A côté de ce dépistage systématique émerge peu à peu le concept de chimioprévention du cancer de la prostate, précise le Pr M. Soulié (Toulouse) et l'un des travaux les plus marquants est aujourd'hui l'étude Pcpt ou Prostate Cancer Prevention Trial (1), essai randomisé, en double aveugle, portant sur plus de 18 000 volontaires sains dont la prostate était normale au toucher rectal et chez lesquels le PSA était < 3 ng/ml. Réalisée par l'Institut américain de la santé (NIH) et prévue sur sept ans, cette étude a mis en évidence que l'administration quotidienne de 5 mg de finastéride réduit de 25 % l'incidence du cancer de la prostate, sans modifier la mortalité. La significativité des résultats était telle que l'étude a été stoppée quinze mois avant la date prévue initialement.
Les auteurs ont cependant noté que le nombre de cancers ayant un score de Gleason de haut grade est significativement plus élevé dans le groupe sous finastéride que dans le groupe témoin (6,4 % versus 5,1 %). Mais, en fait, cette différence entre les deux groupes est mise en évidence dès la première année et elle reste linéaire tout au long de l'étude, ce qui exclut que le finastéride provoque ces cancers de haut grade.
La relecture de toutes les biopsies et l'analyse par sous-stratification des groupes devraient permettre d'interpréter ces résultats.
HBP et bithérapie.
Réalisée de la même manière par le NIH, une autre étude américaine concerne la prise en charge thérapeutique de l'HBP, qu' « elle révolutionne d'une certaine manière en rendant caduque la RMO de 1998 qui recommandait de ne pas utiliser d'association médicamenteuse pour traiter les troubles mictionnels de ce que l'on appelait autrefois l'adénome prostatique », précise le Pr François Richard, Paris.

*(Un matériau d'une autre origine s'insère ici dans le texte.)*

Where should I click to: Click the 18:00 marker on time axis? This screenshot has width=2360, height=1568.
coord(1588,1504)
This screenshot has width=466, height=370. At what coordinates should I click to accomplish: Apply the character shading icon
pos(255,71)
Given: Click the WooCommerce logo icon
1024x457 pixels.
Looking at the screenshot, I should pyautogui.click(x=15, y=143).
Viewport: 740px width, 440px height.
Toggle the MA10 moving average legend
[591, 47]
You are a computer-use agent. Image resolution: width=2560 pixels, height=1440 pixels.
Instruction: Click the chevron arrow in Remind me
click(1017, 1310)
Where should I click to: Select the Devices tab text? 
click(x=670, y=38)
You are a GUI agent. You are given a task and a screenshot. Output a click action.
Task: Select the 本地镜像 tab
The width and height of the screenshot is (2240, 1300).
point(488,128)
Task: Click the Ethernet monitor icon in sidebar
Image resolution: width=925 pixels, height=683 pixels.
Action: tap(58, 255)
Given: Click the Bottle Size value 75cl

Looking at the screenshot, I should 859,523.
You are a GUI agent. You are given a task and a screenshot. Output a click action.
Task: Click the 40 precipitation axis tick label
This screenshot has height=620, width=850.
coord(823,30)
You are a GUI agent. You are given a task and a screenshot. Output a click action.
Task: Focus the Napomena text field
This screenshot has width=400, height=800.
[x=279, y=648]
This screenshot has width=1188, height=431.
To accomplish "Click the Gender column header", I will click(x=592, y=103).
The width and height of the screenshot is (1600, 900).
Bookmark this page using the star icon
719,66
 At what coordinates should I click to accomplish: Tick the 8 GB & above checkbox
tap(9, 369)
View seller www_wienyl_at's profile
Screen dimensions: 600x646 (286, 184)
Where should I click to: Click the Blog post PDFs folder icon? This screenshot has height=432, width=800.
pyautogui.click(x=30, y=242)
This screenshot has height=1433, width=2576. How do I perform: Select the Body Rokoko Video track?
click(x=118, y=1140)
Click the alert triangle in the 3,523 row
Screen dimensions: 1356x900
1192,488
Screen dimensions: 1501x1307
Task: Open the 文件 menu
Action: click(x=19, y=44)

Il s'agit de l'étude Mtops (2), qui portait, pour une durée de quatre ans et demi, sur plus de 3 000 patients ayant une HBP symptomatique non traitée ou traitée en monothérapie et dont le volume prostatique moyen était de 31 cc et le taux moyen de PSA de 1,6 ng/ml. Ces patients étaient randomisés en trois groupes, l'un recevait au long cours 5 mg quotidiens de finastéride, le second 8 mg quotidiens de doxazosine et le troisième l'association des deux médicaments. Les patients qui ne toléraient pas bien la doxazosine à 8 mg passaient à 4 mg, voire sortaient de l'étude.
En fin d'étude, les auteurs constatent que l'association finastéride-alphabloquant diminue de deux tiers le risque de progression clinique de l'HBP par rapport au placebo, tandis qu'une monothérapie ne réduit ce risque que d'un tiers environ. Sur le plan de la symptomatologie, le risque de rétention aiguë d'urines est également diminué (- 81 %) dans le groupe de patients sous association, ainsi que le recours à un traitement invasif (- 67 %).
Qui pourrait bénéficier de cette association ? En tout premier lieu, les patients déjà traités par alphabloquant chez lesquels les symptômes réapparaissent, mais aussi les patients à risque de progression de leur HBP, c'est-à-dire ceux dont le volume prostatique est compris entre 30 et 40 cc et/ou dont le PSA est > 2 ng/ml.
* Journée d'Amphi Medec « La prostate aujourd'hui : nouvelles perspectives » parrainée par les Laboratoires MSD-Chibret
(1) « N Engl J Med » 2003 ; 349 : 213-22.
(2) « N Engl J Med » 2003 ; 349 (25) : 2387-98.